• Description of the task: Each line of the data below either holds "click" or does not. Report how many do, and only that.

• Available records:

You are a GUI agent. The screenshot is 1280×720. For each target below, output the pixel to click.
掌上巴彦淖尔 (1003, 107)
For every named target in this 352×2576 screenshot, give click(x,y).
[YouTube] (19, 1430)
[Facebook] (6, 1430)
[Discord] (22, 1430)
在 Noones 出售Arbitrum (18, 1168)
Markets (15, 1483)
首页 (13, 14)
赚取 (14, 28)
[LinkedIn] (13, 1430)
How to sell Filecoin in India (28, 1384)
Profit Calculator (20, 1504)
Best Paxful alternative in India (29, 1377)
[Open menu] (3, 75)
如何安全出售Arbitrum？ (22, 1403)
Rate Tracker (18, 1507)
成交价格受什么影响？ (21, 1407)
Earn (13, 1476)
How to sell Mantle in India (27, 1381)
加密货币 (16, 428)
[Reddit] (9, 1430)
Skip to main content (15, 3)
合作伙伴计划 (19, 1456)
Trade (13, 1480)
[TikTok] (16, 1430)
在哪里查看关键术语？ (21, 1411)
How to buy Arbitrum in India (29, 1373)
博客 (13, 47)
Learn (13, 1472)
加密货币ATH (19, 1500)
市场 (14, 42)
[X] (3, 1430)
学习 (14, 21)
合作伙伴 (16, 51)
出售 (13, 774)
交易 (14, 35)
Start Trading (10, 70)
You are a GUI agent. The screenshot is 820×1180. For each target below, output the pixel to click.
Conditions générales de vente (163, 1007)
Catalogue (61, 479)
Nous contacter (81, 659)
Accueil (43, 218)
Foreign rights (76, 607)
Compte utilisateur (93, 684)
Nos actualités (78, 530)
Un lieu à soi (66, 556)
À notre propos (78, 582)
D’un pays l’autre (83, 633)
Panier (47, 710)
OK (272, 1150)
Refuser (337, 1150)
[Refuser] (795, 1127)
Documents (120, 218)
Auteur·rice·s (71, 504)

• Your solution: 3